Under the agreement with Keystone Financial, $1.2 billion-asset Financial Trust would retain its four banks in Maryland and Pennsylvania. And Ray L. Wolfe, chairman and chief executive officer of Financial Trust, would take over as chairman of Keystone Financial, a spot never filled at the 11-year-old holding company.
Mr. Wolfe said Financial Trust hadn't been for sale. But after some discussions, Harrisburg-based Keystone Financial made an offer board members just couldn't refuse.
"If we were going to do something, we wanted to do something with an organization such as Keystone," he said. "It would be the least disruptive."
Analysts expressed mixed opinions and some surprise about the proposed transaction, which is expected to be completed in the first half of next year.
Mr. Schutz said Financial Trust is a good fit for Keystone Financial. The smaller company operates 48 branches in seven counties in Pennsylvania and Maryland.
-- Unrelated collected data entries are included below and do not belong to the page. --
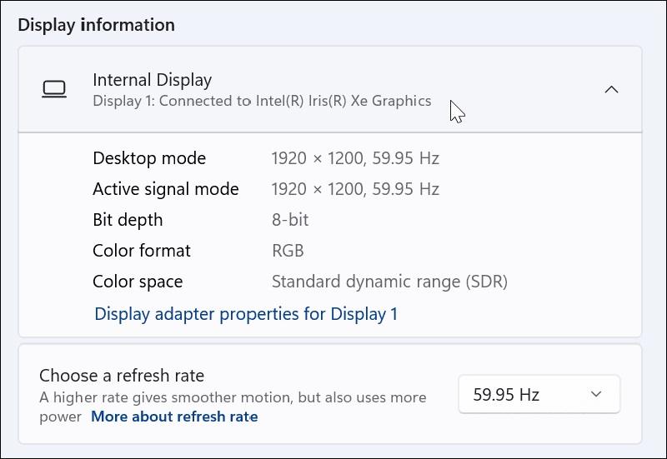The image size is (667, 459).
Task: Click the Choose a refresh rate heading
Action: (122, 376)
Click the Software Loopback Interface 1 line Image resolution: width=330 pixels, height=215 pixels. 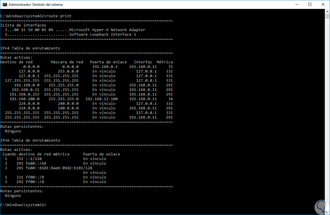[70, 35]
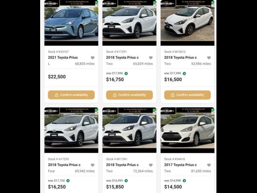Click price drop icon beside was $17,750
Viewport: 257px width, 193px height.
pyautogui.click(x=68, y=181)
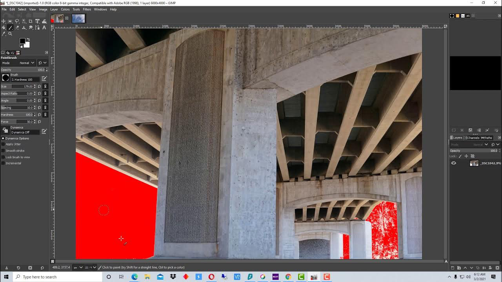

"Financial Trust has long been a high-performance bank in central Pennsylvania," Mr. Schutz said. "It's really known for its dominant position, particularly in Cumberland County and Franklin County."
Chip Wittman, an analyst at Wheat First Butcher Singer in Richmond, Va., said the deal is a winning situation for Financial Trust shareholders, but less lucrative for Keystone Financial stockholders.
"It's the Keystone shareholders who are going to pay the price," Mr. Wittman said, referring to the expensive sale price of 19 times earnings. He said that Financial Trust is an extremely lean and profitable institution, so there might not be much opportunity for cost savings.
Keystone Financial expects to record a pretax charge of about $10 million to cover merger-related expenses.
The acquisition would create a $6.7 billion-asset institution that could become a prime takeover target or a profitable, aggressive regional bank.
It also would help Keystone Financial surpass its crosstown archrival, $5.6 billion-asset Dauphin Deposit Corp., in asset size. "It really creates a new banking powerhouse in Pennsylvania," Mr. Wittman said.
"It has accomplished for us a rather strategic objective," said Mark L. Pulaski, senior executive vice president at Keystone Financial: "to give us legitimacy of a banking practice in the Greater Harrisburg area and in Maryland."